Where Marines Are Called ‘Intruders’ and Recruiting Office Is Unwelcome
By JESSE McKINLEY | February 12, 2008
BERKELEY, Calif. — On Tuesday night, the nine members of the Berkeley City Council are expected to do something they, or the Marines, for that matter, very rarely do: retreat in the face of fierce opposition.
“The staff are supposed to be there to protect us from our stupidity,” said Councilwoman Betty Olds, who is 87, as feisty as a cornered rattlesnake and a leader of the retrenchment. “And they didn’t do any better than we did.”
For weeks, the Council has been at the heart of a mess related to its proclamation that the Marines — them that stormed the beaches of Iwo Jima — were not welcome to run their three-person recruiting office downtown.
The Council, with its staff’s concurrence, apparently, also set aside a parking spot one day a week in front of the office for Code Pink, an antiwar group that aims to disrupt the recruiters and, like all Californians, loves a good parking spot.
The parking and the proclamation, which called the Marines “uninvited and unwelcome intruders,” sparked an angry response in the form of hundreds of telephone calls, thousands of e-mail messages and countless hours of “How dare they!” on the radio and elsewhere.
Typical of the outrage was a posting on Monday on Townhall.com, a conservative Web site, that decried “patchouli-smelling Berkeley hippies” and “radical antimilitary haters.”

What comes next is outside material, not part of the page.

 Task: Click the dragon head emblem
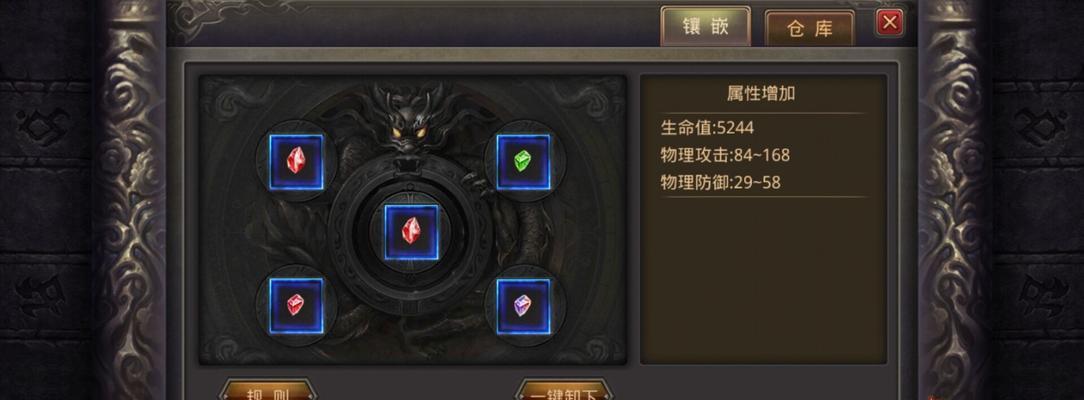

“Groups like Code Pink and the Berkeley City Council don’t care about freedom,” a poster, Sgt. Seth Conner, blogged. “They only care about saddling another generation — my generation — with their hippie-loving propaganda.”
The shock and awe extended to Washington and Sacramento, where Republican elected officials proposed withholding millions in state and federal money for Berkeley for programs like school lunches and transportation.

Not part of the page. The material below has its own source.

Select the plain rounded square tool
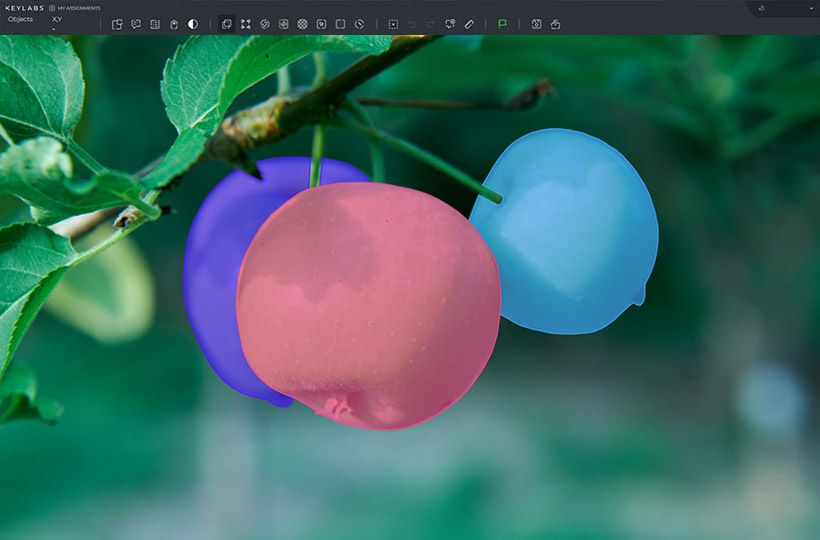The width and height of the screenshot is (820, 540). (341, 24)
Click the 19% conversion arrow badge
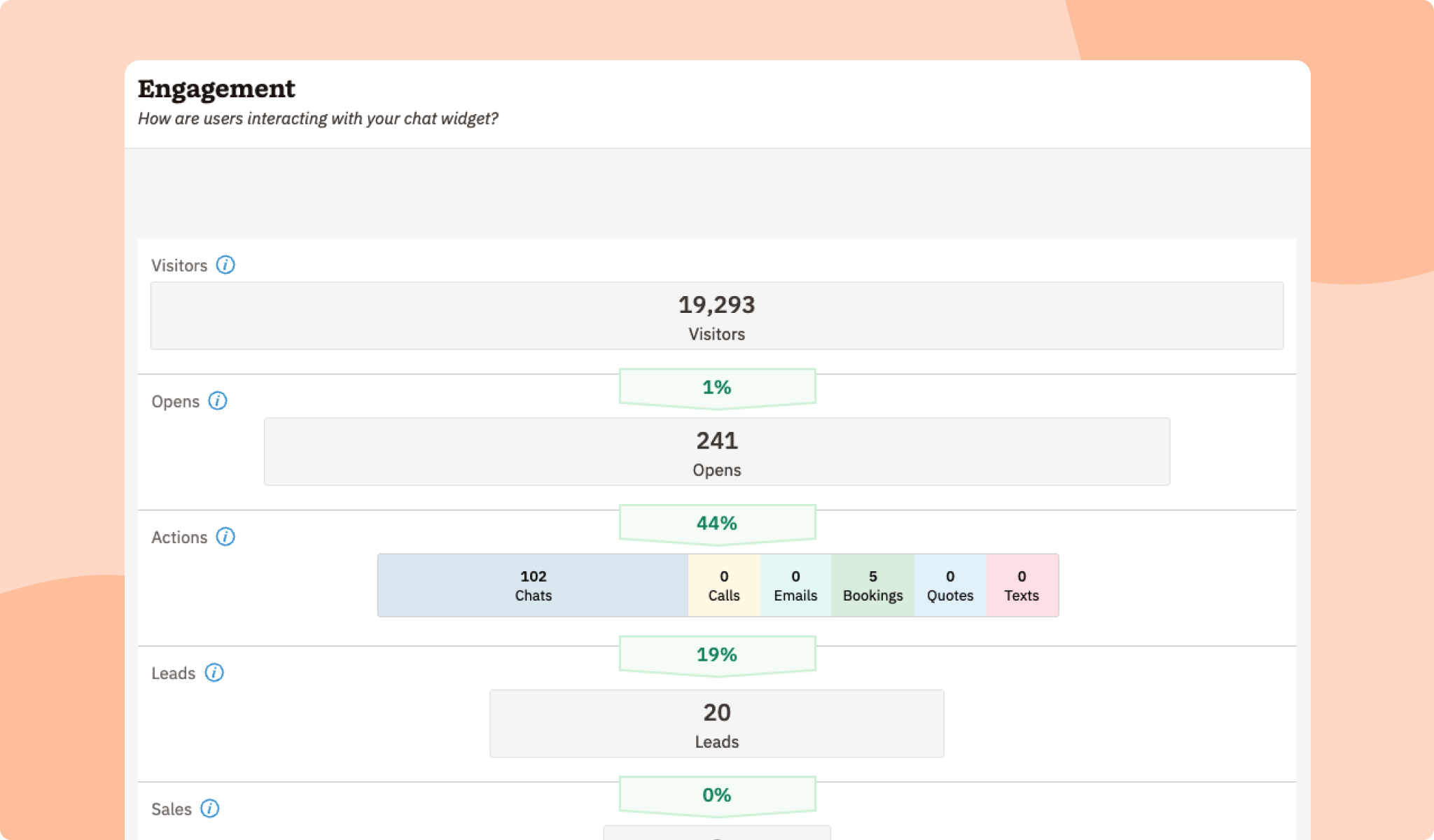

So it is that on Tuesday, amid the glare of television cameras and protesters on both sides, the Council is scheduled to consider another resolution that affirms its opposition to the Iraq war but also expresses support for the “men and women who voluntarily serve this country.”
Mayor Tom Bates, who was in the Army and seems slightly bewildered by the backlash, said the resolution would be “a substitute for what we’ve had out there.”

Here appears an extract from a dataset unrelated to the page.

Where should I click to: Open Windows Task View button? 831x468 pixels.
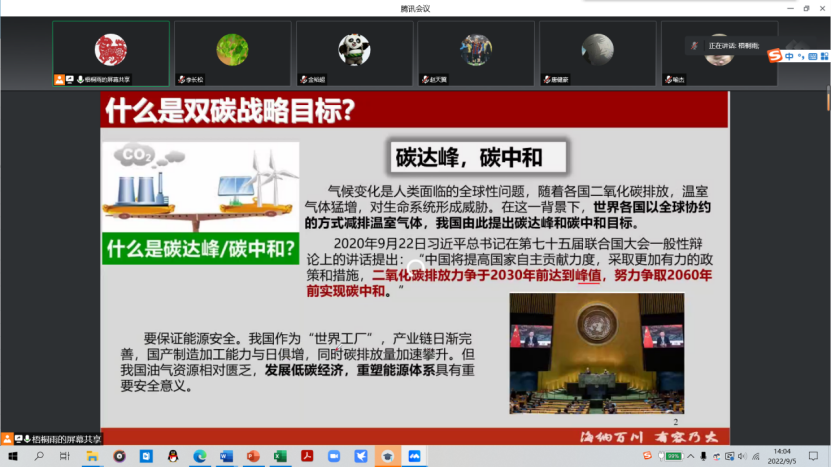[x=65, y=456]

“Actually I wouldn’t even call it a substitute,” Mr. Bates said a moment later. “I think it’s just a restating of our policy.”
The proclamation, drafted by Ms. Olds and another Council member, Laurie Capitelli, will also back off a request to the city manager to send a letter to the Marine Corps commandant with the “uninvited and unwelcome” language.
In another concession, Mr. Bates said other groups would be invited to apply for parking spots for their protests. “If someone wants a Monday or a Tuesday,” he said, “they would be entitled to get it.” None of which is likely to appease critics.
“It would be astonishing if they did something meaningful like apologize, not only to the military, or the Marines, but to the families of service members,” said Melanie Morgan, host of a conservative talk show and leader of Move America Forward, which backs troops. “They are finding out that the rest of America doesn’t go along with their kooky politics.”
Ms. Morgan said her supporters would protest on Tuesday at City Hall with a poster board depicting a marine with his mouth taped shut.
Code Pink also plans a vigil. A co-founder, Medea Benjamin, said she welcomed the fight. “They’ll come from out of town and stage their show and then they’ll go home, and we’ll have a galvanized base,” Ms. Benjamin said. “They’ve helped us draw a line in the sand.”
It is not completely surprising that line is in this liberal enclave of 100,000 people. The Council regularly takes up foreign policy and other faraway issues. But even veterans of the scene say the Marine hoopla is one for the books.
Ms. Olds, who voted for the parking spot but not the language about the Marines, said she had never seen such a response. Not that the Council did not deserve it, she added.
“I live in the hills,” Ms. Olds said. “And they don’t like this one bit.”